December 2005


As 2005 draws to a close, I was thinking about the future - not just mine but my children’s.

Since we arrived in Brisbane, we’ve added to our family and our son is a little Aussie. We wondered though if, legally, he was also British. It turns out that he’s not completely British - he is British by descent. This means he has the right to live and work in Britain as a citizen. If, however, he does not live in Britain for at least three years, his children will have no right to be British or to live in Britain.

We prefer living in Australia but it seems strange to think of our “mother country” disowning people whose family’s association with the British Isles goes back thousands of years simply because their grandparents decided they would prefer to live in Australia.

I suppose that’s the situation many young Australians find themselves in today when they’re looking to work abroad for a few years. Their ancestry is entirely British but they are not British and, unless they follow the same immigration procedures as people whose anscestors have never had any association with Britain, they can never be British.

Everyone hates cane toads. They were brought from South America to control another pest and have become worse pests themselves. Brisbane is the only big Australian city they live in.

The toads are pests because they eat Australia’s native wildlife and, since they are poisonous, they kill dogs, cats, dingos and anything else that tries to eat them.

The Aussies are happy to kill any cane toads they come across, splatting them with golf clubs, cricket bats and any other implement to hand. As more sensitive Poms, we use the recommended humane approach, catching them in plastic bags and freezing them to death in the freezer. This supposedly causes no pain.

According to today’s Courier Mail, fines for using a sprinkler on your garden have doubled from $75 to $150. If you’re caught using a sprinkler a second time the fine increases to $225. Third time you’re hit with a $300 fine.

Apparently 6 people in Brisbane have been fined in the last 10 days or so.

It’s not going to affect me. I’ve always used a hand-held hose.

Hand-held hoses are going to be banned in a month’s time if we don’t get more rain. Getting rain in summer shouldn’t be a problem in Brisbane - it’s our wet season, but in these days of global warming …..?

We came to Australia the official way - playing it totally by the book. Not everyone does though. Funnily enough, the biggest single nationality of illegal workers in Australia is British. Most of them come here on holiday and find the thought of returning to the grey skies of Britain makes them miserable.

So they stay in Australia.

Often they do casual work. There’s a shortage of casual workers and fruit pickers etc here so it’s fair to say that many people turn a blind eye. Not the authorities though. If you’re found out, you are deported and most likely banned from coming back to Australia for a few years.

The typical overstayer is a man aged 31 to 50 or a woman over 60.

According to the Dept. of Immigration, more than 40,000 overstayers came to Australia on visitor visas and most had stayed up to a year longer than they should have.
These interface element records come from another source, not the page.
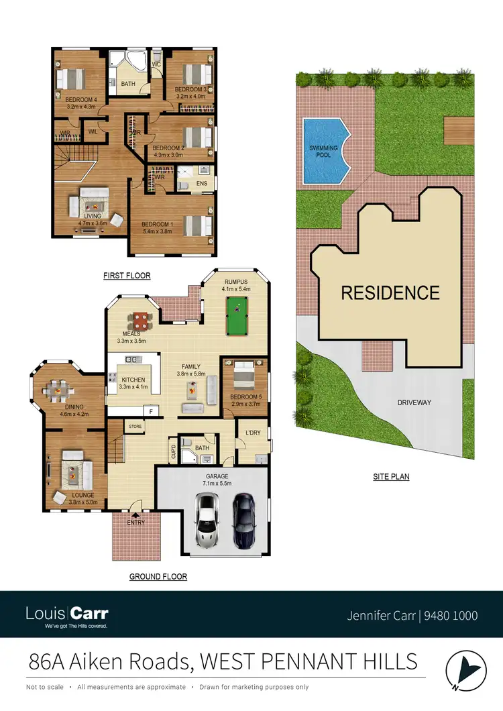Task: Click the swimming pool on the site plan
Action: pyautogui.click(x=325, y=151)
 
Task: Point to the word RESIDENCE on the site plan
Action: pyautogui.click(x=390, y=293)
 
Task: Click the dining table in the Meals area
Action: pyautogui.click(x=141, y=320)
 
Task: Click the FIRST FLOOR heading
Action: pyautogui.click(x=127, y=276)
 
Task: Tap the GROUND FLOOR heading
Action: pyautogui.click(x=158, y=576)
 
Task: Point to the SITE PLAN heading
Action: pyautogui.click(x=391, y=477)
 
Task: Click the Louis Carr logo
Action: pyautogui.click(x=66, y=614)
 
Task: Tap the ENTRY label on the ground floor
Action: pyautogui.click(x=136, y=523)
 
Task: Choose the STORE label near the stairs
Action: pyautogui.click(x=136, y=426)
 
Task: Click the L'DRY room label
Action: pyautogui.click(x=253, y=433)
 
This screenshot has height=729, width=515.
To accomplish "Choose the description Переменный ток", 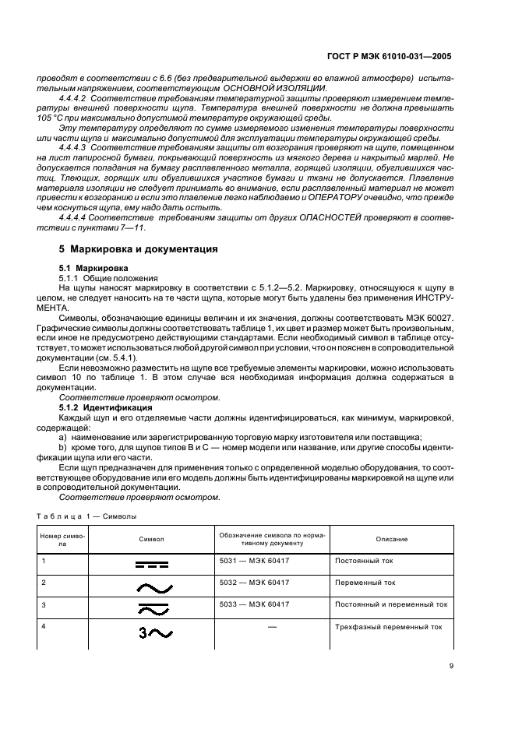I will pos(365,582).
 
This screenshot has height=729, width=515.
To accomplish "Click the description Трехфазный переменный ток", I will pos(387,625).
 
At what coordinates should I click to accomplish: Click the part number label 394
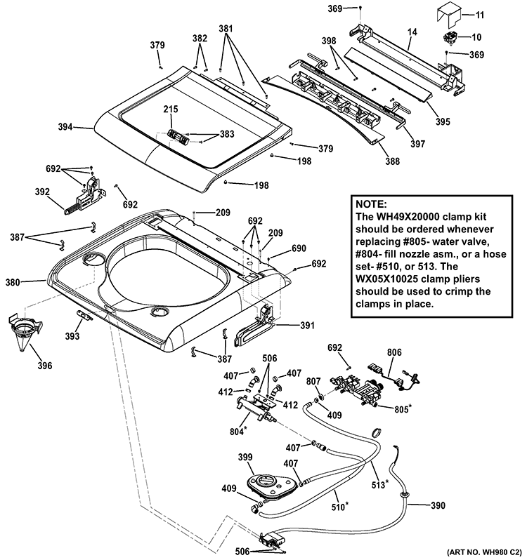(x=65, y=128)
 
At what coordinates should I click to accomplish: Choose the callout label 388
(x=392, y=161)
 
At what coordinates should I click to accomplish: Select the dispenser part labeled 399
(x=265, y=482)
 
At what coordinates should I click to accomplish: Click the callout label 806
(x=394, y=353)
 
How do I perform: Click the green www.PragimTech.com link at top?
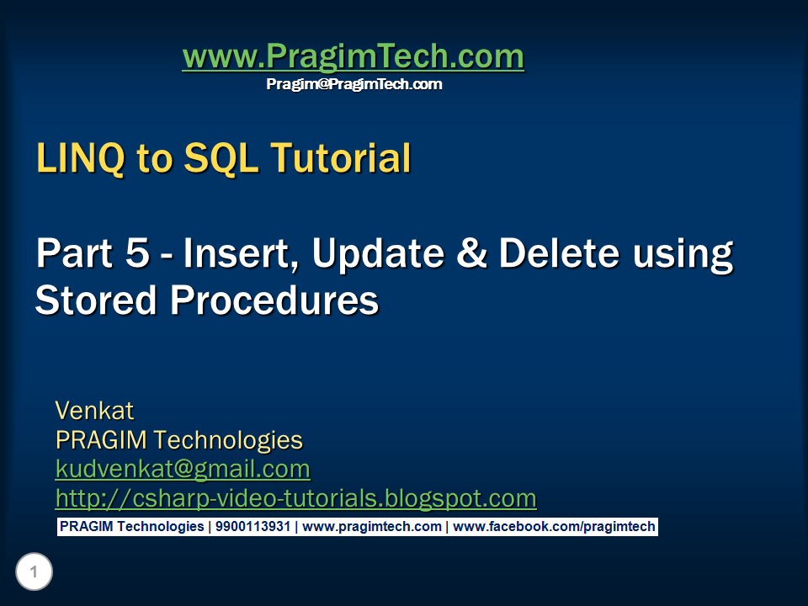pyautogui.click(x=354, y=56)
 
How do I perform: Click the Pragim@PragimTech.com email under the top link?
pyautogui.click(x=354, y=84)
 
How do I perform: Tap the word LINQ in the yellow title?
pyautogui.click(x=81, y=158)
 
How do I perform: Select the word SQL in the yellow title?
pyautogui.click(x=221, y=157)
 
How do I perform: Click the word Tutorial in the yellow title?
pyautogui.click(x=341, y=157)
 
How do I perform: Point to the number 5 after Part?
pyautogui.click(x=137, y=253)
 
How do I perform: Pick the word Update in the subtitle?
pyautogui.click(x=378, y=254)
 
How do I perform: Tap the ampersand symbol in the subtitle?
pyautogui.click(x=471, y=253)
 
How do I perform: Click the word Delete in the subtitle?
pyautogui.click(x=559, y=253)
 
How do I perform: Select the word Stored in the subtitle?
pyautogui.click(x=96, y=300)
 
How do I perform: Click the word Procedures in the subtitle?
pyautogui.click(x=274, y=300)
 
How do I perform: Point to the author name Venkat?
pyautogui.click(x=95, y=411)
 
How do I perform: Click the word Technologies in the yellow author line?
pyautogui.click(x=228, y=440)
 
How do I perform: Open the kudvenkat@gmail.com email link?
pyautogui.click(x=183, y=470)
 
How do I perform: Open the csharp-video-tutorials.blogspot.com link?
pyautogui.click(x=295, y=499)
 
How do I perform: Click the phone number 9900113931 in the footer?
pyautogui.click(x=253, y=527)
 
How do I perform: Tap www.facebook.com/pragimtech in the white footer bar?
pyautogui.click(x=554, y=527)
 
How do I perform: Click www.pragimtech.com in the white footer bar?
pyautogui.click(x=372, y=527)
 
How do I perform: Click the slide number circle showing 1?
pyautogui.click(x=34, y=571)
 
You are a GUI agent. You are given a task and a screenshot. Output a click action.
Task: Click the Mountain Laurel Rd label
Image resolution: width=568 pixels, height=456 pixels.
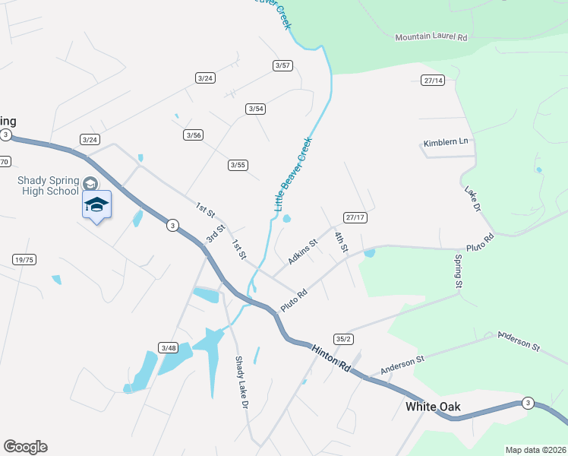click(x=431, y=36)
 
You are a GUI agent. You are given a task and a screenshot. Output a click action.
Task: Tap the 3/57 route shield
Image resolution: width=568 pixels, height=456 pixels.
click(x=282, y=65)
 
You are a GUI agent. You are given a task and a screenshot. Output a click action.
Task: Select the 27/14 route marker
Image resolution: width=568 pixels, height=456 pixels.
click(x=433, y=80)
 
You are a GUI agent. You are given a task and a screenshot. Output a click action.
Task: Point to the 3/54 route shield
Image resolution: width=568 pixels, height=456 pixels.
click(x=256, y=109)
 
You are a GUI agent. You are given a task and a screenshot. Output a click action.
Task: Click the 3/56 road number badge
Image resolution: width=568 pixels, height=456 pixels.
click(x=193, y=135)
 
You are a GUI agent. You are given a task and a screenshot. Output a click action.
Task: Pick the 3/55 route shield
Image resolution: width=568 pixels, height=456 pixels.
click(x=238, y=165)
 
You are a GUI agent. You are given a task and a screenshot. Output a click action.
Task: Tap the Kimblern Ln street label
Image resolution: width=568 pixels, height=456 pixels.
click(x=447, y=143)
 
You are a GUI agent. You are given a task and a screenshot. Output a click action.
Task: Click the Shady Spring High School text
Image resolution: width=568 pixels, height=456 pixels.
click(x=48, y=185)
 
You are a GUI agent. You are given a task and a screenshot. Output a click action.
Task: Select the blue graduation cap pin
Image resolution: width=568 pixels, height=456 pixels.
click(x=96, y=204)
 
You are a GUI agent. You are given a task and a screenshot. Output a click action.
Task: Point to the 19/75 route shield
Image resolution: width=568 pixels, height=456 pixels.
click(x=24, y=260)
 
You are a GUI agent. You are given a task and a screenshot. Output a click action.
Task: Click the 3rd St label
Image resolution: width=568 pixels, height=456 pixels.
click(x=216, y=233)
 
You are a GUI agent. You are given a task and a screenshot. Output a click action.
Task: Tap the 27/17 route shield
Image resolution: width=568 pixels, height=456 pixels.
click(x=355, y=217)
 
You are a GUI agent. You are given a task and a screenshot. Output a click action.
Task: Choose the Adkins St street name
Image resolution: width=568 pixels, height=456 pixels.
click(x=301, y=252)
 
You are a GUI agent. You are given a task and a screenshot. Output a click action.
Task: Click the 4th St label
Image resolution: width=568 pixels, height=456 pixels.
click(x=340, y=242)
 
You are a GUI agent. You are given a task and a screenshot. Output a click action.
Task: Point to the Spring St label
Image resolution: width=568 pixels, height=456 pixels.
click(x=458, y=271)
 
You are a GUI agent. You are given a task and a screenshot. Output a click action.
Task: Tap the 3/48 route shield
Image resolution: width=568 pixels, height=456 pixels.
click(x=168, y=347)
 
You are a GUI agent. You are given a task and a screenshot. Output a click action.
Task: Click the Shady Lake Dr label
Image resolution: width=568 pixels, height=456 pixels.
click(x=241, y=384)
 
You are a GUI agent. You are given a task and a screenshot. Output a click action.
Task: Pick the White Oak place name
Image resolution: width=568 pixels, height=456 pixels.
click(x=433, y=407)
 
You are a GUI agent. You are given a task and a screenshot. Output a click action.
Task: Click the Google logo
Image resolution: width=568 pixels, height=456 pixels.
click(x=26, y=447)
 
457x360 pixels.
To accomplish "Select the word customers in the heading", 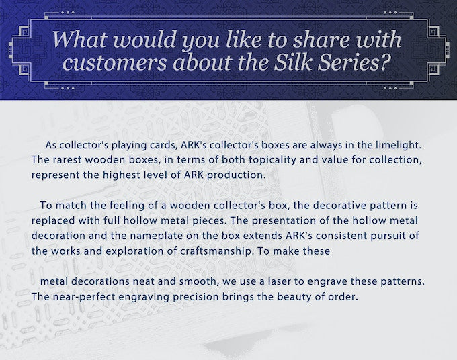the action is tap(114, 62).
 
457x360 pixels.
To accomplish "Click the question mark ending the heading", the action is tap(385, 62).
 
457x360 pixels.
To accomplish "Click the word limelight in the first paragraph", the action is tap(398, 145).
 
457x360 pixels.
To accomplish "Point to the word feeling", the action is tap(127, 206).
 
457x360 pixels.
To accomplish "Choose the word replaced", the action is tap(53, 220).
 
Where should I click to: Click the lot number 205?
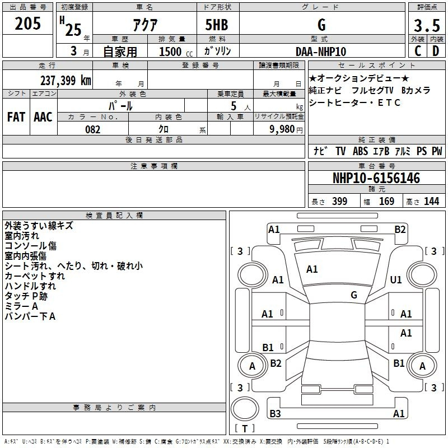click(28, 24)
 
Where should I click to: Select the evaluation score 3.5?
click(426, 26)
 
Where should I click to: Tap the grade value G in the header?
click(321, 25)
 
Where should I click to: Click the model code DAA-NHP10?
click(321, 51)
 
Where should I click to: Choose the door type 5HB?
click(217, 25)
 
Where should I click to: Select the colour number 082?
click(92, 129)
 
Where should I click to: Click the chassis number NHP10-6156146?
click(376, 178)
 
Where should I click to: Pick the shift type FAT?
click(16, 117)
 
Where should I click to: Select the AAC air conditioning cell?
click(43, 117)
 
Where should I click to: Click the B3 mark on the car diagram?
click(275, 414)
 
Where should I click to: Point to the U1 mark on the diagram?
click(396, 279)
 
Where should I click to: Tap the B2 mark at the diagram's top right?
click(400, 229)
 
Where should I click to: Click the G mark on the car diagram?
click(354, 295)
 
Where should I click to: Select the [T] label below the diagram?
click(245, 429)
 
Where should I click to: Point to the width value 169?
click(387, 202)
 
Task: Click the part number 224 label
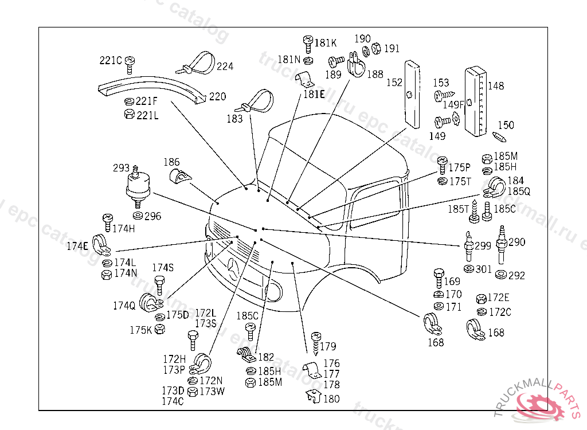(x=225, y=67)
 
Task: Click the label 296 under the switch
(x=152, y=216)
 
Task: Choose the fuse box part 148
(x=475, y=101)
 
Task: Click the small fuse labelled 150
(x=499, y=136)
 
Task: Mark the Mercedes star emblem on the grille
(x=234, y=268)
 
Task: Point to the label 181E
(x=314, y=95)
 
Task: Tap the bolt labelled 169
(x=439, y=277)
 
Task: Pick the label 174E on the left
(x=77, y=247)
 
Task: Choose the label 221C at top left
(x=111, y=60)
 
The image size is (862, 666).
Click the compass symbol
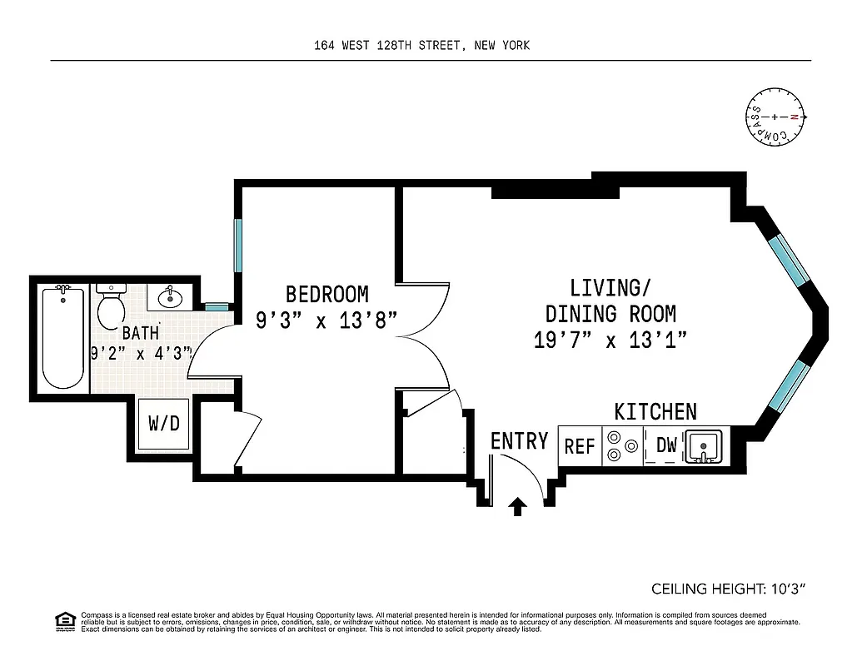[775, 117]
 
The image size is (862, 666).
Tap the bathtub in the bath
[63, 337]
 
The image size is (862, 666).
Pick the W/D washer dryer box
[164, 424]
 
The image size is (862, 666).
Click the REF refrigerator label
[580, 446]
In the last 12 months more than 18,000 overstayers and illegal workers have been deported.

A few weeks back, my wife was taking some cuttings to propagate some of her plants. As a once avid watcher of the late and much missed Geoff Hamilton on Gardener’s World, she knew her chances of success would be better if she added a touch of rooting hormone to each cutting. So that’s what she did. I’m pleased to report that her cuttings rooted very well.

Anyone with a passing acquantance with Australian English will know that “rooting” means more than something botanical - there’s a very much biological meaning too. Still, the Aussies don’t bat an eyelid. They still call it rooting hormone just the same.

If you still don’t know what “rooting” means, then trying thinking of rooting hormone as some sort of aphrodisiac.

And now you’ll have to excuse me, just off to get a tub of yoghurt. (Pronounced Aussie style so the “yo” rhymes with “go” rather than “law”.)

I thought I’d write about the weather in my first ever blog entry, after all it seems to be one of the main reasons most of us Poms up anchor and move here. Today in Brisbane, it’s hot. Yesterday in Brisbane it was hot. Tomorrow in Brisbane it will be hot. I need to add humid to each of these descriptions too.

For anyone who has lived in Britain all their lives with the odd trip to the Costa Del Sol thrown in, you’ll find summertime in Brisbane a new experience. When my parents arrived to visit us and they got off the flight in the early morning, one of their first questions was “when does the day start to cool off”. They were a bit disorientated about the time - poor things. They thought it was early evening. I felt almost cruel telling them that the sun had just risen and it was only going to get hotter…… and hotter…… and stickier as the day went on. So if you’re a pom thinking about joining the stampede to the subtropics, the first thing you need to think about is that old saying - “if you can’t stand the heat……” Because for three or four months every year here, the heat and humidity feels like it will melt you.

Blimey, I’m beginning to sound like the proverbial whinging pom. Quickly cuts to a fresh train of thought. The good news is that the heat can’t be that bad - we’re still here after a couple of years - and loving it.